Be Still

Noted English writer, Virginia Woolf, suggests that inactivity can have healing benefits.

She said that it is exactly when we have an “abundance of stillness” that we are “able to resume our fullest possession of both the present and ourselves.”

Beginning this day, the whole Metro Manila is under 30-day emergency “community quarantine” or lockdown.

It’s enforced by the military and police to control the spread of the Covid-19 in the entire metropolis and the rest of the country.

Quarantine means you “stay home.” Be still. Inactive. To temporarily avoid or lessen going out and socialize.

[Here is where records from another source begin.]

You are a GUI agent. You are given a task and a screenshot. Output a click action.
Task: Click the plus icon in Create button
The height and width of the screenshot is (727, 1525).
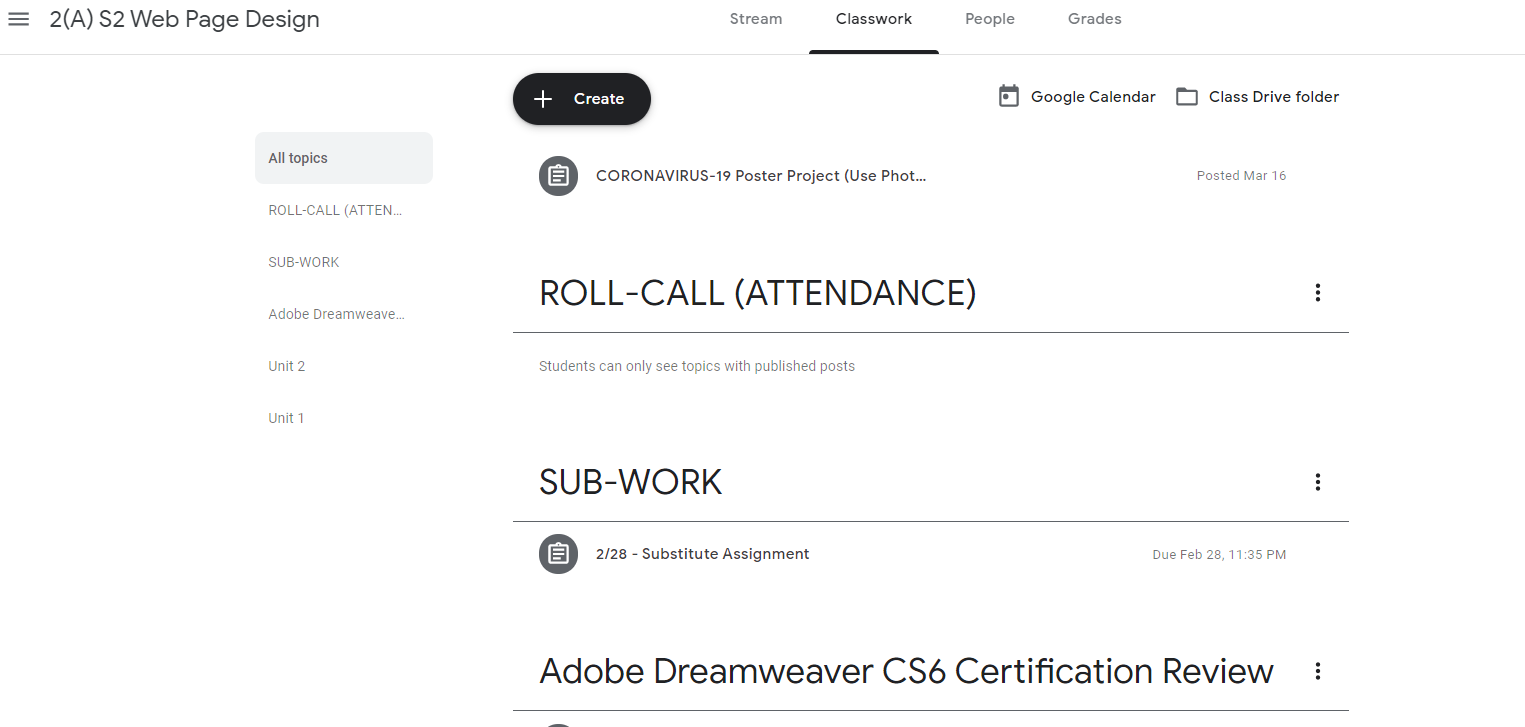pos(543,99)
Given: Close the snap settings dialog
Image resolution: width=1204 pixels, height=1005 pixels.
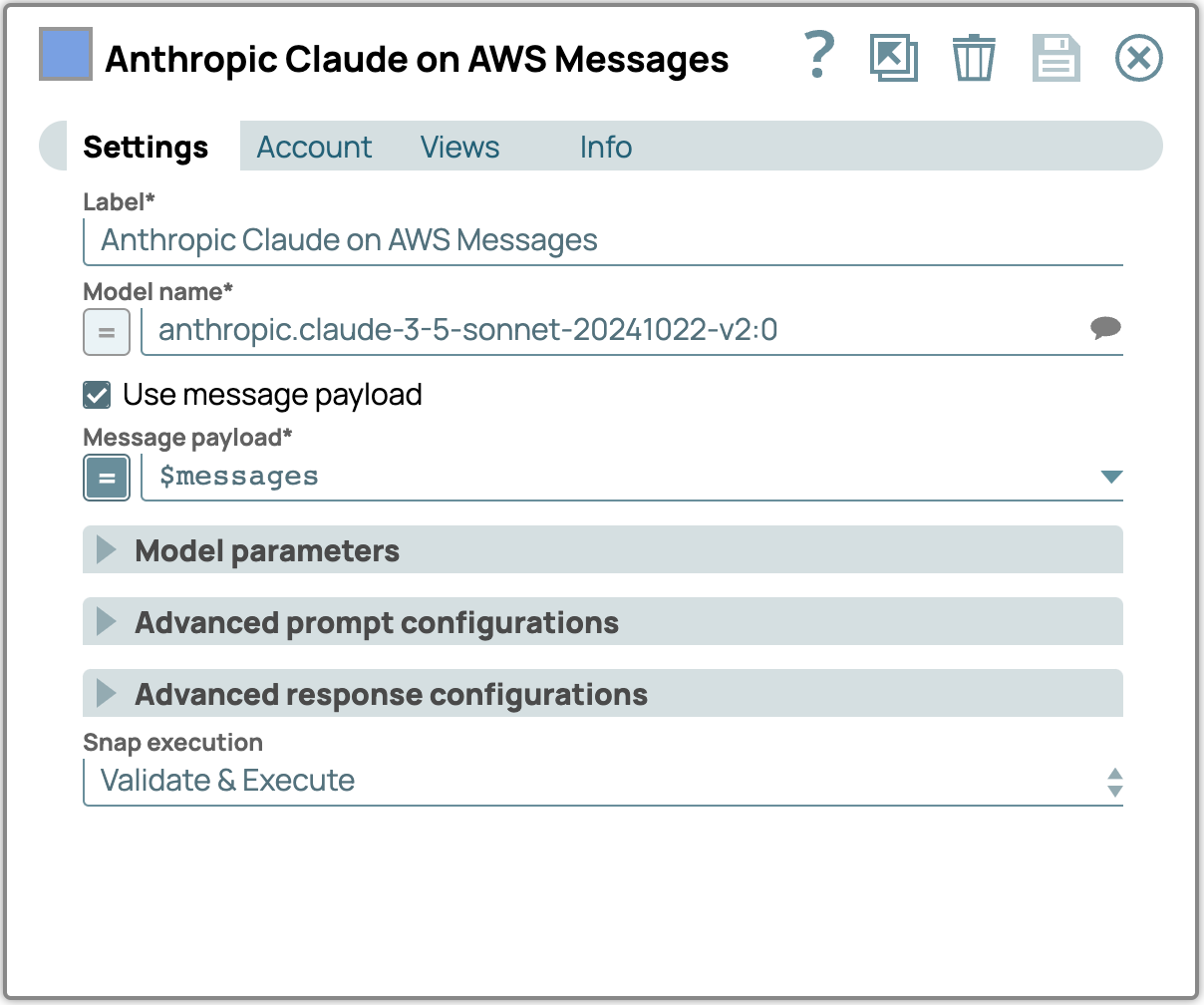Looking at the screenshot, I should tap(1138, 58).
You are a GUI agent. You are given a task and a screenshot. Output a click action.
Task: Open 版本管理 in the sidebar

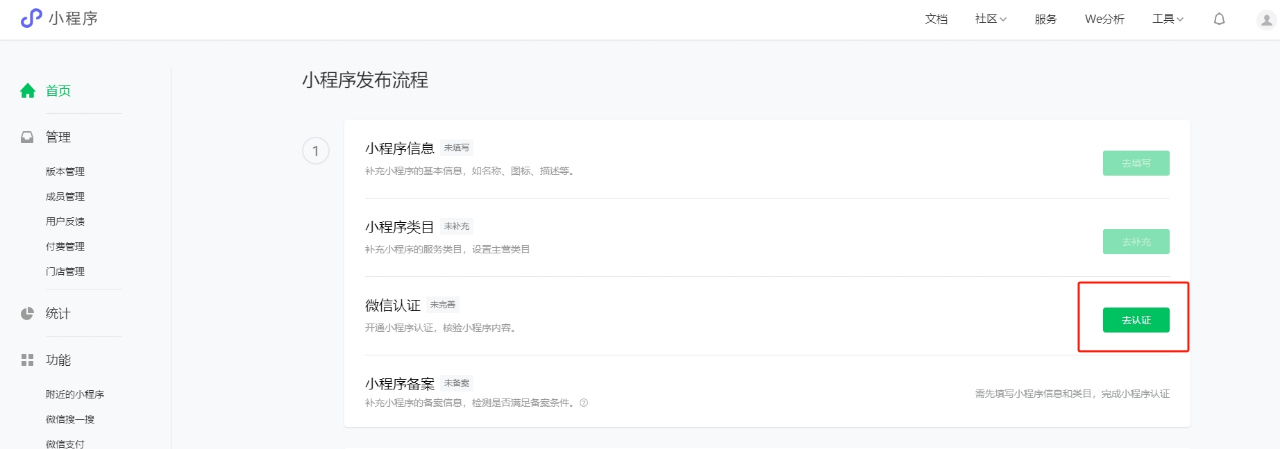65,172
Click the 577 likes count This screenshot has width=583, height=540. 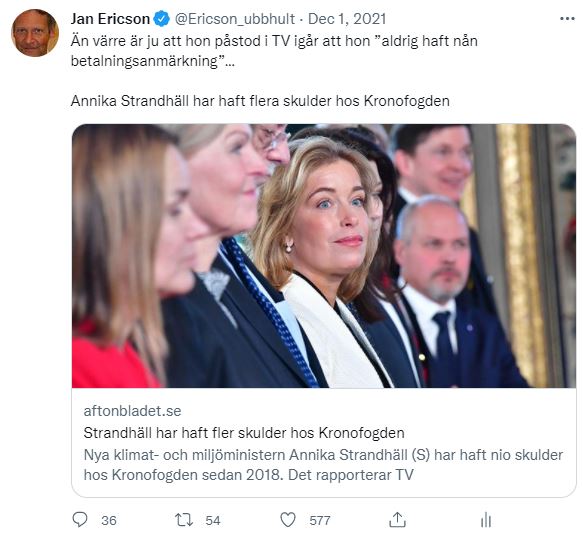(x=320, y=520)
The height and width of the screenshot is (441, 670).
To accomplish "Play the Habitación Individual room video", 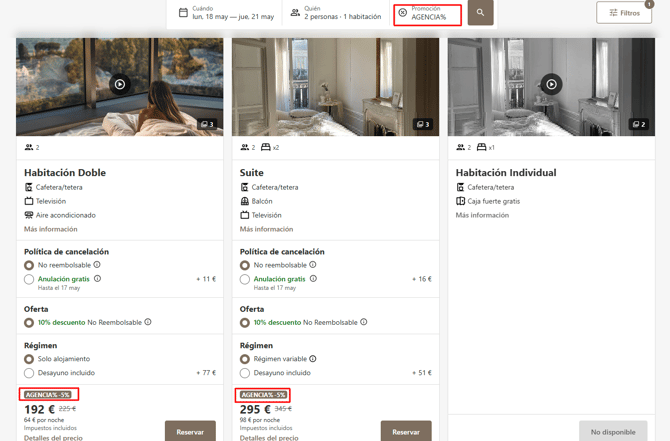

Just be by your self.

No matter how hard this is, this quarantine period gives us the time and the impulsion to face our selves. 

After learning she had stage 4 cancer, an OFW mother in her 40s finally allowed herself to come home and be  self-quarantined and treated.

All her busy working years in Dubai, she never had time to stop and look at herself. She raced about earning money without giving a thought about the life she’s living.

At her deathbed in her home province, she asked her eldest daughter, “Please tell your Dad that I’m sorry about everything when I die.” And intermittently, she’d sing “Amazing Grace.”

It was during this still moment that she felt her soul opening and strengthening ... she saw the healing goodness of stillness, inactivity, no outside interruptions.

Too many of us wait too long for an illness. Too many of us wait too long to save our marriages or families from breaking down. Too many of us wait too long to heal our depressions and addictions.

Too many of us wait too long ... to entertain moments of solitude and reflection that is essential for health, healing, and wholeness.